Re: 'not found' after join

Ben Tilly
I forgot to include in my previous email that in searching for
information I ran across
http://lists.basho.com/pipermail/riak-users_lists.basho.com/2010-November/thread.html#2388
which suggests that handoff gets massively more complicated if
multiple nodes join/leave at once.  However it also looked like bugs
were filed, and it might have gotten fixed.

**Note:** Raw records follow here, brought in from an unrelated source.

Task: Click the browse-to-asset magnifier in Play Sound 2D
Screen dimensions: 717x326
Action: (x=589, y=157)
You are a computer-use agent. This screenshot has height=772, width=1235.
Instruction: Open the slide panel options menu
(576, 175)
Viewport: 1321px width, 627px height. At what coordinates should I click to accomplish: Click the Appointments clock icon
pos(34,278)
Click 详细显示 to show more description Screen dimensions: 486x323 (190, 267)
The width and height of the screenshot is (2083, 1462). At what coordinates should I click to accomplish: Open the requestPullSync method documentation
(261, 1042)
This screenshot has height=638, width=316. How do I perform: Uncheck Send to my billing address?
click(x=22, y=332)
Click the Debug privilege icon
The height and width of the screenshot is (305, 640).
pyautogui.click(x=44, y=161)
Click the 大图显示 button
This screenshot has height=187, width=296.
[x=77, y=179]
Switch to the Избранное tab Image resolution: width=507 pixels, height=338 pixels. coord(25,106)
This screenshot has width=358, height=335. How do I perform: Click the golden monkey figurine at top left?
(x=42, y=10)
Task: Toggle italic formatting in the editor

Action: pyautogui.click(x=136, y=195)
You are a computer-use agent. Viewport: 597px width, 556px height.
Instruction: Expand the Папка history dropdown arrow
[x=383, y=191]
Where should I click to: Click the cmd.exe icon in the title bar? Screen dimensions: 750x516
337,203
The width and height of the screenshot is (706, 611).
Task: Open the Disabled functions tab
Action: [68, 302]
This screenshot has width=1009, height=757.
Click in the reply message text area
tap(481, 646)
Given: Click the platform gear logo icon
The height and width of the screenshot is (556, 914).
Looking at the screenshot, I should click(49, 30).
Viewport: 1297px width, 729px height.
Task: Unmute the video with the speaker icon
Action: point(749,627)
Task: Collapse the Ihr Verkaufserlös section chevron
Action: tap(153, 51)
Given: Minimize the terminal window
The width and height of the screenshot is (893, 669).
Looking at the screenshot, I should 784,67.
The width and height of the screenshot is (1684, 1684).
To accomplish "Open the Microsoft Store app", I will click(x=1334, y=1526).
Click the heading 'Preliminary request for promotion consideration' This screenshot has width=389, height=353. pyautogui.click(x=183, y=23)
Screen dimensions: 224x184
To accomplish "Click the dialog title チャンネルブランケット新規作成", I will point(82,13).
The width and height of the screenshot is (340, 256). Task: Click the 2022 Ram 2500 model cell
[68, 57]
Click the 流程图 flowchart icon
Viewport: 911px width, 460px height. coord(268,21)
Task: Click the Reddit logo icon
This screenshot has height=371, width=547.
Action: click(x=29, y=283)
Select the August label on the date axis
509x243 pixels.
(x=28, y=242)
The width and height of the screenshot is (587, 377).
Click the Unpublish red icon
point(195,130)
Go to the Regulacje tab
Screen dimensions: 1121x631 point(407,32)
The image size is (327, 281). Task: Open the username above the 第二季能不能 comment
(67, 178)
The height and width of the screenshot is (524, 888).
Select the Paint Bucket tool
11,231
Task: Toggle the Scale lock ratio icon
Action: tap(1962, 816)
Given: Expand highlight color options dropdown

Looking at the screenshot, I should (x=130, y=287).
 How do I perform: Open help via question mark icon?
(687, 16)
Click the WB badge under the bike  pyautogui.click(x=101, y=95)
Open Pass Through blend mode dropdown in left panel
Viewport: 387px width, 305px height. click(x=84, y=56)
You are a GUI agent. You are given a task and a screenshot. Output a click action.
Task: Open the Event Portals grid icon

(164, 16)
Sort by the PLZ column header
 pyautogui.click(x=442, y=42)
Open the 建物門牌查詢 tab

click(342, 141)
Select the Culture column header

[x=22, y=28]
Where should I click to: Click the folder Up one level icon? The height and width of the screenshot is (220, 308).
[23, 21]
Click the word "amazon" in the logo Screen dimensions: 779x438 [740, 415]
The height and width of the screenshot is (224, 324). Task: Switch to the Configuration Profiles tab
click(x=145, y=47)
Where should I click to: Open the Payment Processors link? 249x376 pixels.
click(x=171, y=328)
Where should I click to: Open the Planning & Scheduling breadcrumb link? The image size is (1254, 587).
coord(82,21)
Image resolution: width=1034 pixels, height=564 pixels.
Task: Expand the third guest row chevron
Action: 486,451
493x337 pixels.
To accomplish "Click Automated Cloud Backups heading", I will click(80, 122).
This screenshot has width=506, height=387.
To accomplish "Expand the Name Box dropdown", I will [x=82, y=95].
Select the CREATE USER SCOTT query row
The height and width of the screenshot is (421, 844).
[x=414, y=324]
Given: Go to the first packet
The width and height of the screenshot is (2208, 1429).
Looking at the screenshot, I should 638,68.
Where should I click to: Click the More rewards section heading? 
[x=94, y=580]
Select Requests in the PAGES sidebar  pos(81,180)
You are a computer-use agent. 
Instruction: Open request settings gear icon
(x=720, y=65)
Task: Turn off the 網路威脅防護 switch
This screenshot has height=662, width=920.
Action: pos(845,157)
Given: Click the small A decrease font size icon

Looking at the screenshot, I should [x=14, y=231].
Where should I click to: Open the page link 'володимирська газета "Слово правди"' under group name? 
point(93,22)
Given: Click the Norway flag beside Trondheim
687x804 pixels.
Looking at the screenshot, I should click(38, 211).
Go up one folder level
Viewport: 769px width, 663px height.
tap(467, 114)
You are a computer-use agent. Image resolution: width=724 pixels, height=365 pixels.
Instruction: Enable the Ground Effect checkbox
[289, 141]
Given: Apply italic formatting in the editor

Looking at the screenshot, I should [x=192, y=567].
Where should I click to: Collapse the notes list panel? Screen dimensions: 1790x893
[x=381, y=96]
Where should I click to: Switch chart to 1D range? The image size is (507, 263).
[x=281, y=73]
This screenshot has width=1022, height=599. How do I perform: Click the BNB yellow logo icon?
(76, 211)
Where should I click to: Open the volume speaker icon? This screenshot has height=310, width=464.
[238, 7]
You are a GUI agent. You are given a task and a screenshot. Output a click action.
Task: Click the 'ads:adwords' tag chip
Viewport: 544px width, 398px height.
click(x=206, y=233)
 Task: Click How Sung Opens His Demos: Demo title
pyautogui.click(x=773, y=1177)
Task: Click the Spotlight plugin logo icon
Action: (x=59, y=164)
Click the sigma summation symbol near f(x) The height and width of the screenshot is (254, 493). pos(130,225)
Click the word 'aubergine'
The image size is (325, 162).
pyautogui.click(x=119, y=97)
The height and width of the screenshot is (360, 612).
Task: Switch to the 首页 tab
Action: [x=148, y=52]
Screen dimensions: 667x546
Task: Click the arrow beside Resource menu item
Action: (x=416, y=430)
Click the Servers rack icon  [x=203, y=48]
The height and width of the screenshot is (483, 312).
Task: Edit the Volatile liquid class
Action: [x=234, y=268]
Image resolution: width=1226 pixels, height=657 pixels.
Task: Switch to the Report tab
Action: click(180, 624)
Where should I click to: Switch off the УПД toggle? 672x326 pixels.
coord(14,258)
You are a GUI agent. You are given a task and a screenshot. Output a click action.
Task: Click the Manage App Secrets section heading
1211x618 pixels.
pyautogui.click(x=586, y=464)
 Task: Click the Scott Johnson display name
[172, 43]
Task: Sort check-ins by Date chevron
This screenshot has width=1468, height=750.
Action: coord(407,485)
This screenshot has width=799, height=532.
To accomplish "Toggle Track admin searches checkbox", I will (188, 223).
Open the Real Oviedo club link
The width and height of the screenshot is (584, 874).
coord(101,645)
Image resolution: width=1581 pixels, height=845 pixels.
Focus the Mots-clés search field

Is that resolved?  Here is my particular case of interest.  We're
looking at using Riak in clusters where there is a non-trivial risk
that 2 nodes could disappear without warning in rapid succession.
(Stuff running on one machine takes it down, fails over to a second
one, takes that down as well.)  If data has been replicated 5 times,
is Riak likely to survive somewhat gracefully?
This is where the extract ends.